Stuck on an issue?

Lightrun Answers was designed to reduce the constant googling that comes with debugging 3rd party libraries. It collects links to all the places you might be looking at while hunting down a tough bug.

And, if you’re still stuck at the end, we’re happy to hop on a call to see how we can help out.

Bulk upsert - duplicates ORM mssql

See original GitHub issue

Hello,

I am currently reflecting a MSSQL table and doing a bulk insert to it, my problem is that I need to check/avoid duplicates and I don’t know how to do it in SQLAlchemy syntax.

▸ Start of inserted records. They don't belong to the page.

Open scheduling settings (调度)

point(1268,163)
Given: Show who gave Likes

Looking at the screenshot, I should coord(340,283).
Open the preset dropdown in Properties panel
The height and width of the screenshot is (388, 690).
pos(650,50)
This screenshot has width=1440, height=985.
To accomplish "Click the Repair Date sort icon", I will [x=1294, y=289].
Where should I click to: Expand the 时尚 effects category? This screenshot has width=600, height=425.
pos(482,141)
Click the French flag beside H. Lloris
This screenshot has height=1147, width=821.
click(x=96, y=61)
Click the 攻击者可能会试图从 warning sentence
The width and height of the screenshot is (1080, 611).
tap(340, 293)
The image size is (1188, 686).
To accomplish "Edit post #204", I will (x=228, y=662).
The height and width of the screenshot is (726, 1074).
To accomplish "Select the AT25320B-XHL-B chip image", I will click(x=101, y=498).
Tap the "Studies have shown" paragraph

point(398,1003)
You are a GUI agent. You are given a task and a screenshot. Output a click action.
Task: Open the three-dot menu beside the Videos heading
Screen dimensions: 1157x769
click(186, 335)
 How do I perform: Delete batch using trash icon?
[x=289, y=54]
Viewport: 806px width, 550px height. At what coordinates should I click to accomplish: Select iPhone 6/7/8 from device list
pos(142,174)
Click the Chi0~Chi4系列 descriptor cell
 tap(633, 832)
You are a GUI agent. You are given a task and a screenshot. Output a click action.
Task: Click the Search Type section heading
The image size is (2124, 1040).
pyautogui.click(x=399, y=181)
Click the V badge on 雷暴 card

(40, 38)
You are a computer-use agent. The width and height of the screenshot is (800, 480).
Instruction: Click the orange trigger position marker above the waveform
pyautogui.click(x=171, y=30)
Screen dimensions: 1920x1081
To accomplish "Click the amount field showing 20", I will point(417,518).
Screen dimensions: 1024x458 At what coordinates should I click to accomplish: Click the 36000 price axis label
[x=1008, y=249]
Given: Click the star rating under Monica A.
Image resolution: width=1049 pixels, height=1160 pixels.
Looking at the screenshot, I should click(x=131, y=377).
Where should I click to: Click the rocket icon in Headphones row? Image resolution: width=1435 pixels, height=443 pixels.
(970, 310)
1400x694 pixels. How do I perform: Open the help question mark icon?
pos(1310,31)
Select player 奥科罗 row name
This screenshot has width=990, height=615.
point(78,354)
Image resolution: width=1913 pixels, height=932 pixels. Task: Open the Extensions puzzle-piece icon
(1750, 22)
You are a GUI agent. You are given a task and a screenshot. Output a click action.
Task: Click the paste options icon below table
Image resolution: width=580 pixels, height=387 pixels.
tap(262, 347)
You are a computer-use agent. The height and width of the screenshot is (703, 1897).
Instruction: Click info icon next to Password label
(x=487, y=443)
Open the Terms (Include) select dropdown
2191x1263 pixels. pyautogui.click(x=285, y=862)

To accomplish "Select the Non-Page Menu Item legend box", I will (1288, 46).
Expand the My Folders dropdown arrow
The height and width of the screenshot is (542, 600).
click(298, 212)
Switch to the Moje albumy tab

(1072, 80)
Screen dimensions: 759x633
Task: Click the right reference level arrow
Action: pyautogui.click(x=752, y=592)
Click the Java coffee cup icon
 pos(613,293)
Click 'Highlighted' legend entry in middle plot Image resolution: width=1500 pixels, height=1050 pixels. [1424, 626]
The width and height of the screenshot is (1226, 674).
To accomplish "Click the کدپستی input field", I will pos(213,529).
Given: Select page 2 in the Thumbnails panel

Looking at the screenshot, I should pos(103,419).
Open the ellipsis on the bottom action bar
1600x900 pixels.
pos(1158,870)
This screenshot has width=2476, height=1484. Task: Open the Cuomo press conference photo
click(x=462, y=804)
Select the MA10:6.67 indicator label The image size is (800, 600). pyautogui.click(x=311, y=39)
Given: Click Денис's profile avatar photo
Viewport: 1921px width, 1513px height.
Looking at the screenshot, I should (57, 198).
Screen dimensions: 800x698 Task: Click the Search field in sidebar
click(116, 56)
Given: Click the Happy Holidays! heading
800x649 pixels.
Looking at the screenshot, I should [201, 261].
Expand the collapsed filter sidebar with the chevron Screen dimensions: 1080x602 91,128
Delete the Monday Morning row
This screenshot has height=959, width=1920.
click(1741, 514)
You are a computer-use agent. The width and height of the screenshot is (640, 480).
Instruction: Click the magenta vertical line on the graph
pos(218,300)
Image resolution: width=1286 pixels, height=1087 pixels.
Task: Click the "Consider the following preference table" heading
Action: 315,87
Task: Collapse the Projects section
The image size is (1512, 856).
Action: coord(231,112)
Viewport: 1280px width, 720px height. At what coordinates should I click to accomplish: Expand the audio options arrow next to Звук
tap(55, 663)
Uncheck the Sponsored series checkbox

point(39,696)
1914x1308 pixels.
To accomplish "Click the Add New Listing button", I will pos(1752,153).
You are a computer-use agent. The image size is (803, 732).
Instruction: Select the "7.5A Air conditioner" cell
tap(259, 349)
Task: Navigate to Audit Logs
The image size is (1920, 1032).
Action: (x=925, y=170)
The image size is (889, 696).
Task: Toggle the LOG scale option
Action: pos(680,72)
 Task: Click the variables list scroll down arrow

To give you some context, The SQL table is time series for a mortgage lender that contains 57 parameters including things such as “Loan ID”, “Observation date”,“Month on Book”, “Origination date”, “Interest rate”, etc. The clue to identify duplicates is in the “Month on book” since this can only have one row for each month after the “Origination Date” per “Loan ID”. Each Loan ID would have different “Origination dates” and “Observation date”, but the “Month on Book” encoding would be the same for every Loan ID.

For example:

Current date: March 2018

Origination Date: 30 Jan 2018

Observation Date: 30 March 2018

Month on Book: 2 (February would be “1” and Jan would be “0”)

Since the table in MS SQL is already populated I want to insert new rows, but only having one record of month on book (the encoded version of “Observation Date”) per LoanID (just in case someone runs the insert code twice, it doesn’t duplicate all the data)

This is how I am currently doing the whole insert process up to the duplicate exception (see “sqlalchemy_orm_bulk_insert” or “sqlalchemy_core_insert”. Also, I know that the class I created to standardise the connection-insertion process with SQl Alchemy could be a bit crap, so if someone has any suggestions, they would be more than welcomed.

class SQLAlchemy_cashflow():
    def __init__(self,database, user, password, sql_schema, driver, server):
        self.sql_schema = sql_schema
        self.driver = driver
        self.server = server
        self.database = database
        self.user = user
        self.password = password

        params = urllib.parse.quote_plus('Driver={'+str(self.driver)+'};'\
                                    "SERVER="+str(self.server)+";"\
                                    "Database="+str(self.database)+";"
                                    "UID="+str(self.user)+";"\
                                    "PWD="+str(self.password)+";"\
                                    "Trusted_Connection=yes"
                                    )
        engine = sa.create_engine("mssql+pyodbc:///?odbc_connect=%s" % params)
        self.engine = engine

        conn = engine.connect()
        metadata = MetaData(schema=sql_schema)
        Base = declarative_base(metadata= metadata)
        Base.metadata.reflect(engine)
        Session = sessionmaker(bind=engine)
        session = Session()

        self.metadata = metadata
        self.Base = Base
        self.session = session


    def reflection(self, sql_table):
        self.sql_table = sql_table
        class MyClass(self.Base):
            __table__ = self.Base.metadata.tables[self.sql_table]
        table_reflected = Table(sql_table, self.metadata, autoload=True, autoload_with = self.engine)
        return MyClass, table_reflected
    

    def sqlalchemy_orm_bulk_insert(self,class_object, df):
        connection("dbo")
        t0 = time.time()
        session.bulk_insert_mappings(class_object,
                                    df.to_dict(orient="record"))
        session.commit()
        print("SQLAlchemy ORM bulk_insert_mappings(): Total time for " + str(len(df)) +
            " records " + str(time.time() - t0) + " secs")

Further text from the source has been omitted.